A estupidez aliada ao desejo fremente de conseguir votos de todas as maneiras devem ser os pressupostos que levaram o senador carioca a instituir o programa cimento eleitoral. De acordo com o programa, as casas de latão, de ferro e de outros materiais seriam substituídas por cimento e tijolos.

O mais lamentável dessa situação é que as casas de tijolos, que substituiriam as de latão e de outros materiais, seriam erguidas nos morros. Apenas para lembrar, os morros são aqueles locais quase inacessíveis, onde o abastecimento de água e de luz beira o incrível, as linhas telefônicas são deslocadas e duplicadas ilegalmente, o saneamento básico não chega e pelas ruas não transitam carros. Na verdade, as ruas não são ruas. São vielas.

É verdade que os morros também são grandes laboratórios de discussão sociológica e jurídica, principalmente quando se envereda pelas questões do pluralismo jurídico. Mas não precisamos de teorias acadêmicas, precisamos de práticas que tirem o povo da miséria. Numa casa de verdade, de tijolos, com água encanada, saneamento básico, energia elétrica e linha telefônica, sendo possível o trânsito de carros, de biciletas, de pessoas.

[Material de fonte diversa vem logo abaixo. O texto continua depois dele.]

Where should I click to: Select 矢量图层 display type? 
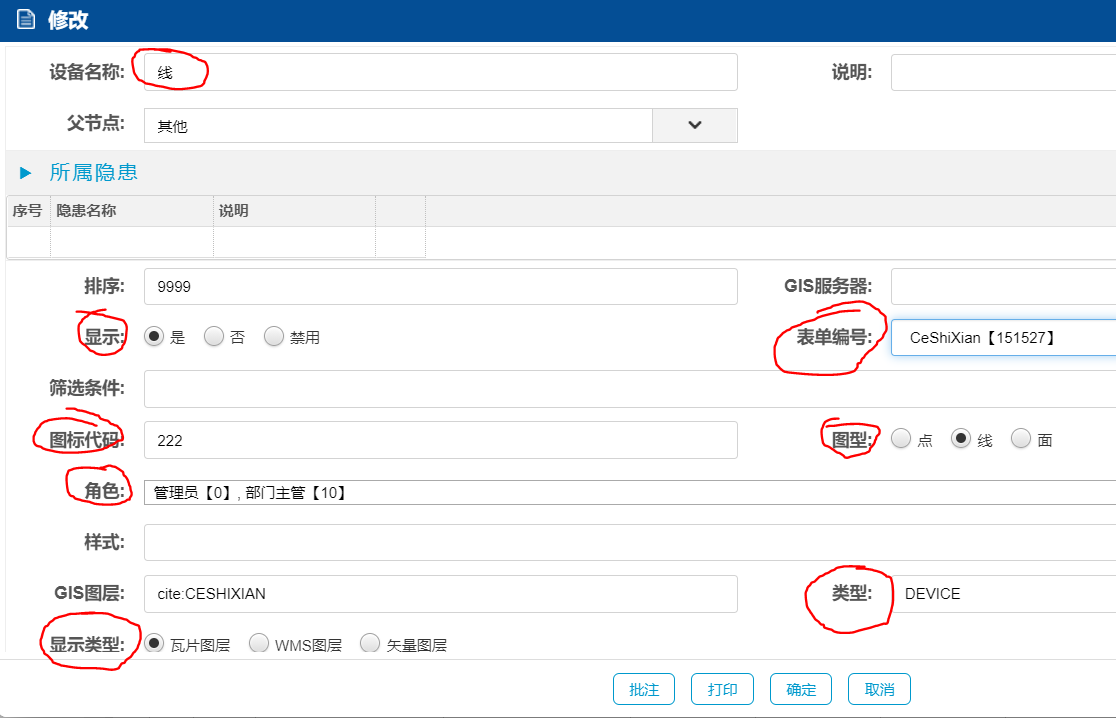pyautogui.click(x=370, y=644)

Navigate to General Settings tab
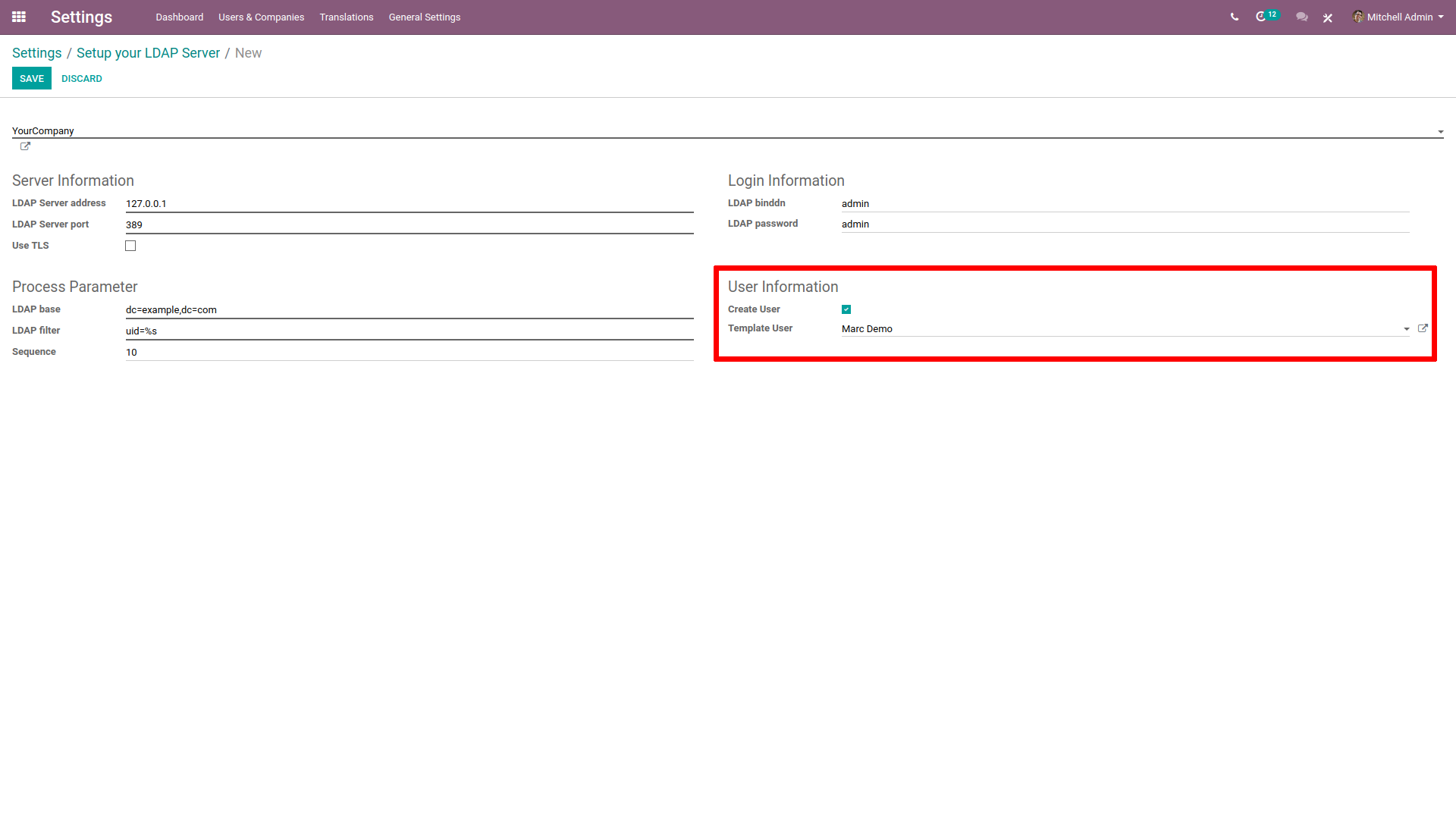coord(423,17)
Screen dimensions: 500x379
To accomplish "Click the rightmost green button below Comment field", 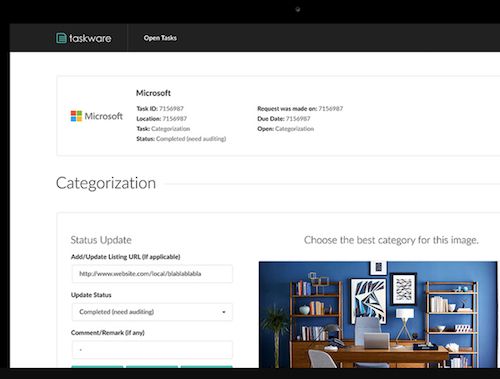I will pos(207,367).
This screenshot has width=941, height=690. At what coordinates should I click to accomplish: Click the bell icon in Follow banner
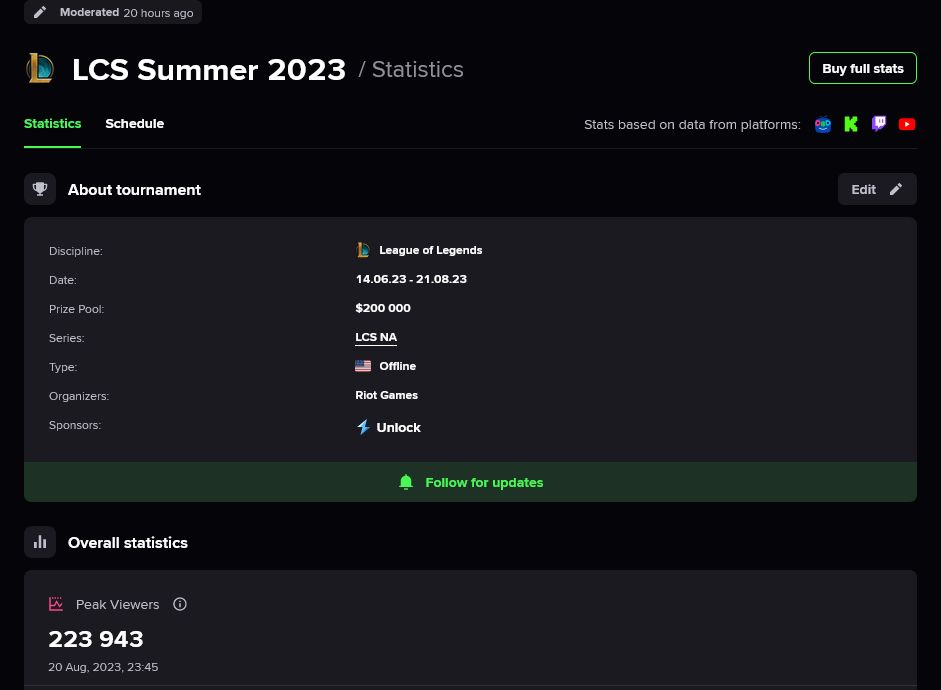coord(406,482)
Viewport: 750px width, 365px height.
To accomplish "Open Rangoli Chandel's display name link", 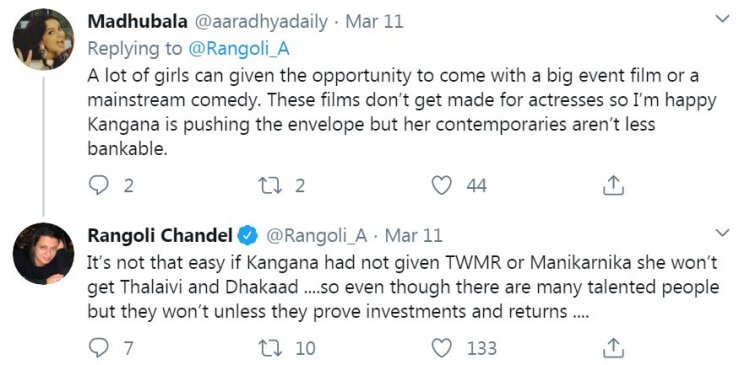I will [x=160, y=236].
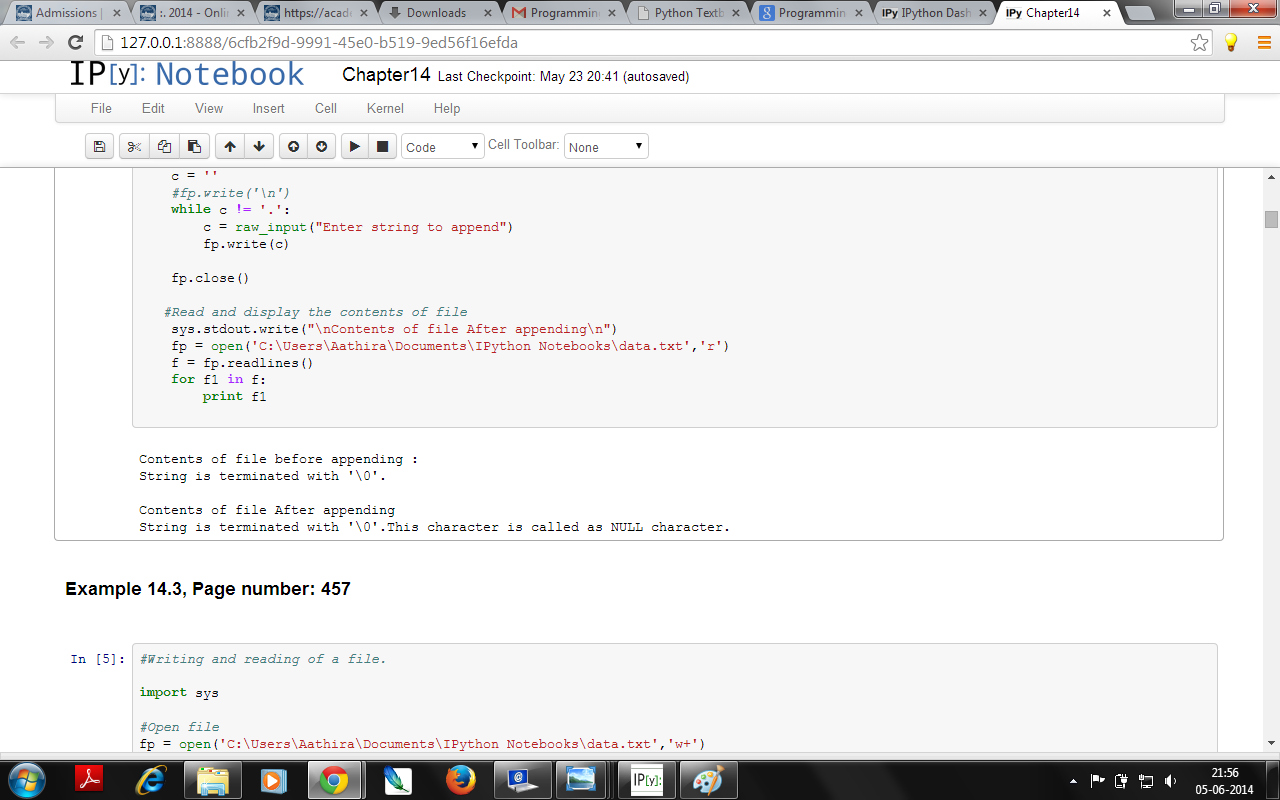
Task: Run the current cell with the play button
Action: click(354, 147)
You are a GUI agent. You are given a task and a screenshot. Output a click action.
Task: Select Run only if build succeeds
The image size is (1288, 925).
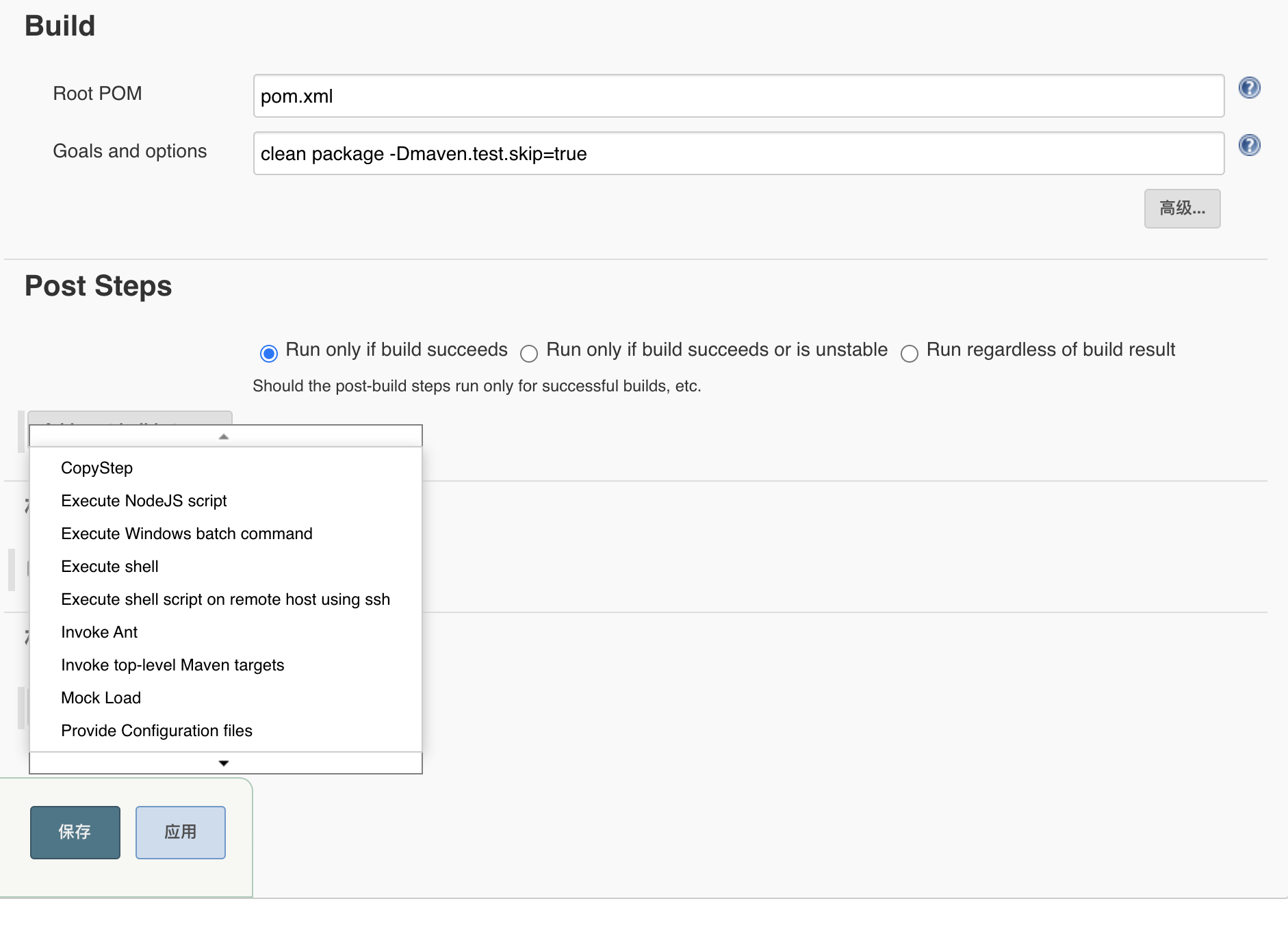click(269, 353)
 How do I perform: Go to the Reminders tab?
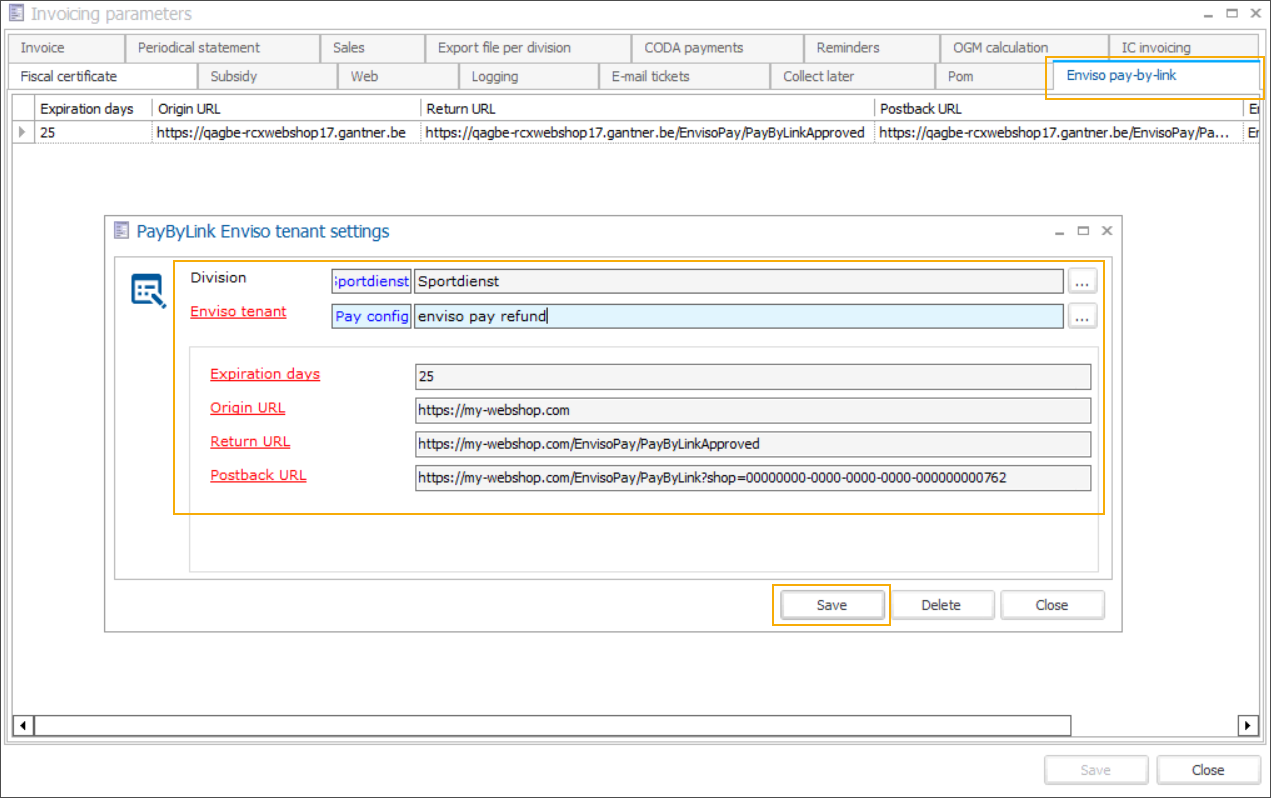pos(848,47)
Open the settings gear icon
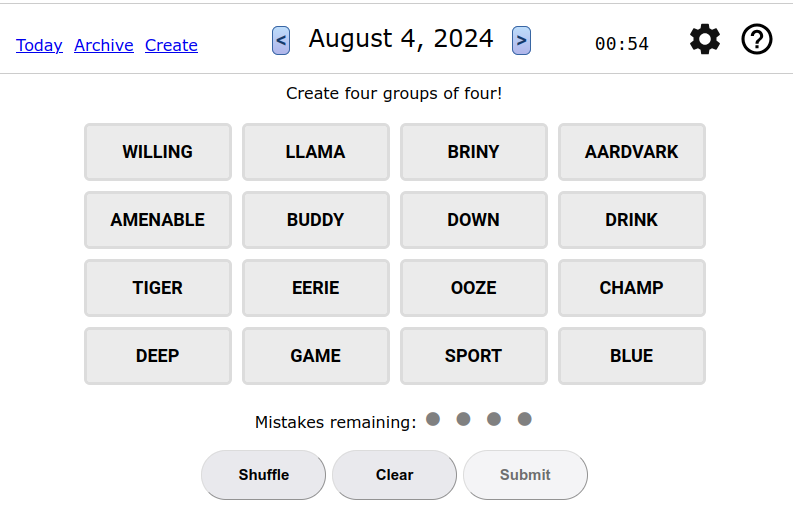793x515 pixels. [x=705, y=40]
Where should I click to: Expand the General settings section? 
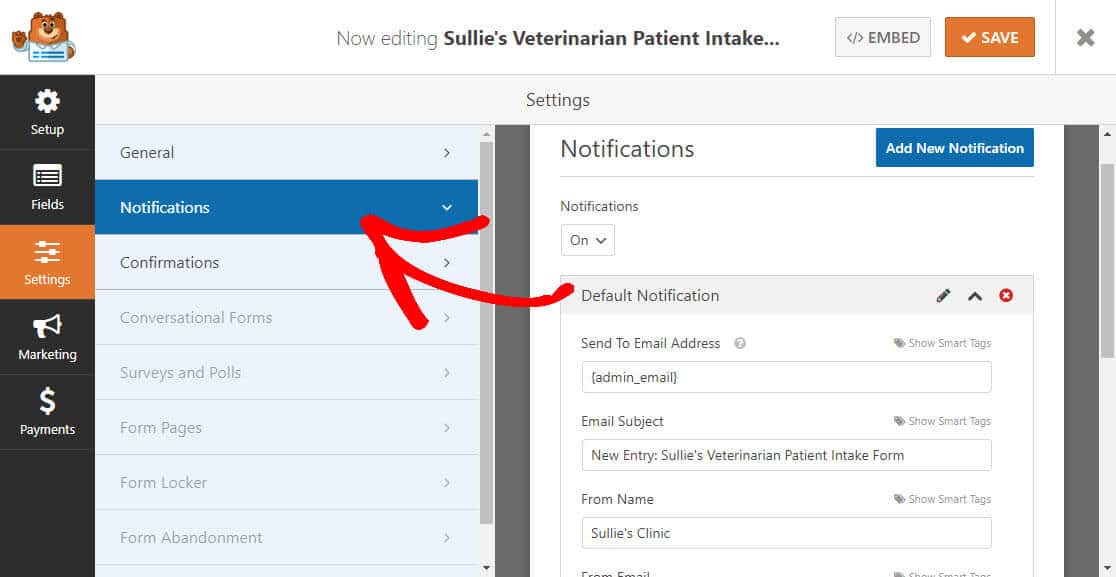(x=286, y=152)
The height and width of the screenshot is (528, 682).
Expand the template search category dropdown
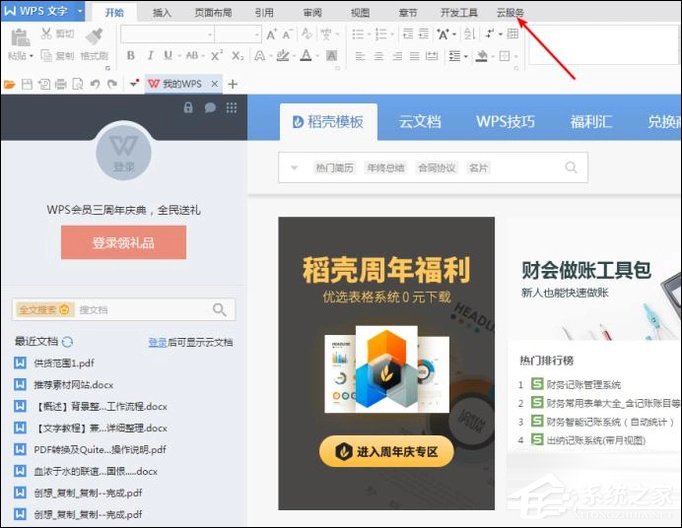pyautogui.click(x=294, y=168)
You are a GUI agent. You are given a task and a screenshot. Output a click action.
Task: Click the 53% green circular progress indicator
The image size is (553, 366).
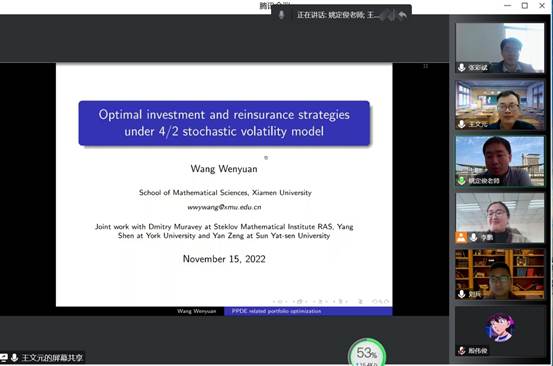[x=367, y=353]
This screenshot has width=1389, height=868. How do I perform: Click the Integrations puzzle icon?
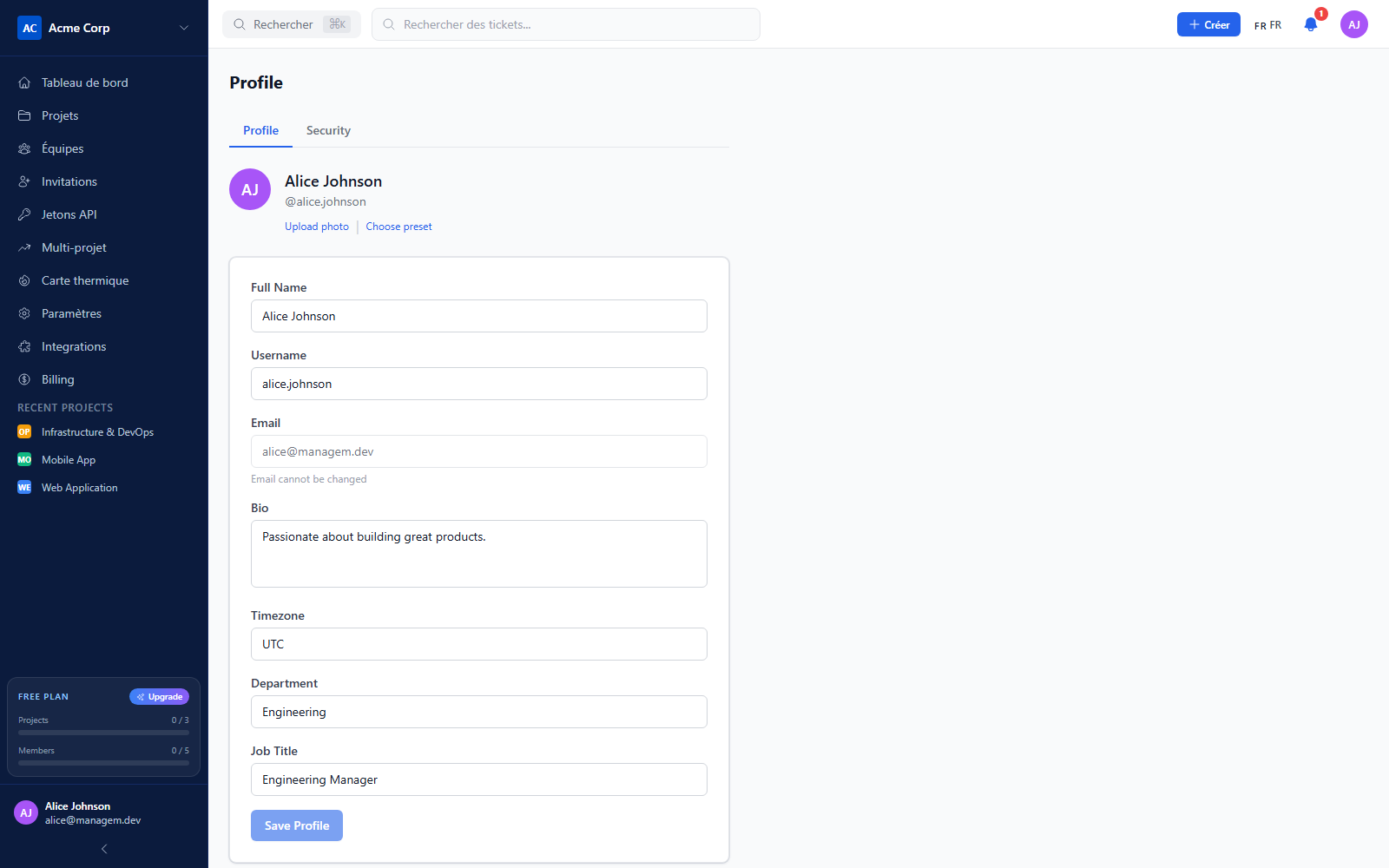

O historiador Nicolau Sevcenko debateu em "Literatura como missão" (Companhia das Letras) a trajetória e o perfil dos escritores Lima Barreto e Euclides da Cunha. Numa parte do livro, na que se encontra a contextualização da sociedade da época, consta um extenso relatório de dados de pessoas vivendo empilhadas em quartos, em banheiros e até nas escadas de antigos casarões. Calamidade. Essa situação alarmante deteriorou-se e se perpetuou. Estamos no século XXI vivendo em condições piores do que as de fins do século XIX.

Se escolhessem melhor seus assessores, o senador e o presidente da república que assinaram a autorização da construção de casas deveriam ter pensado na urbanização daqueles territórios e não na simples finalidade de conseguir votos nas próximas eleições municipais. Trocar as casas de latão por casas de tijolos, mas mantendo um padrão incompatível com a dignidade (energia elétrica e água de procedência duvidosa, linhas telefônicas duplicadas, falta de saneamento básico e de ruas, além do patrulhamento de traficantes, bandidos e policiais disfarçados de pele de cordeiro) é como colocar uma colher de sal na boca de alguém que está com pressão baixa, mas não resolver problemas mais profundos de saúde. Pode ajudar na hora, mas a dor de cabeça continuará.

Precisamos de planos eficazes que possibilitem a desocupação, a deslocação da população para áreas assistidas de estrutura básica e o reflorestamento dos morros, possibilitando uma nova constituição da paisagem urbana carioca. Precisamos de mudanças profundas. Quando elas virão?

Enquanto elas não vêm, traficantes, bandidos e milicianos continuam seu império fora da legalidade sustentados juridicamente por aqueles que, em suas políticas falhas e medíocres, estabelecem novas hierarquias de medo. Medo que ajudará na eleição de cretinos com propostas idênticas.

Quando vamos nos livrar desses cretinos incapazes de mudar nossa país?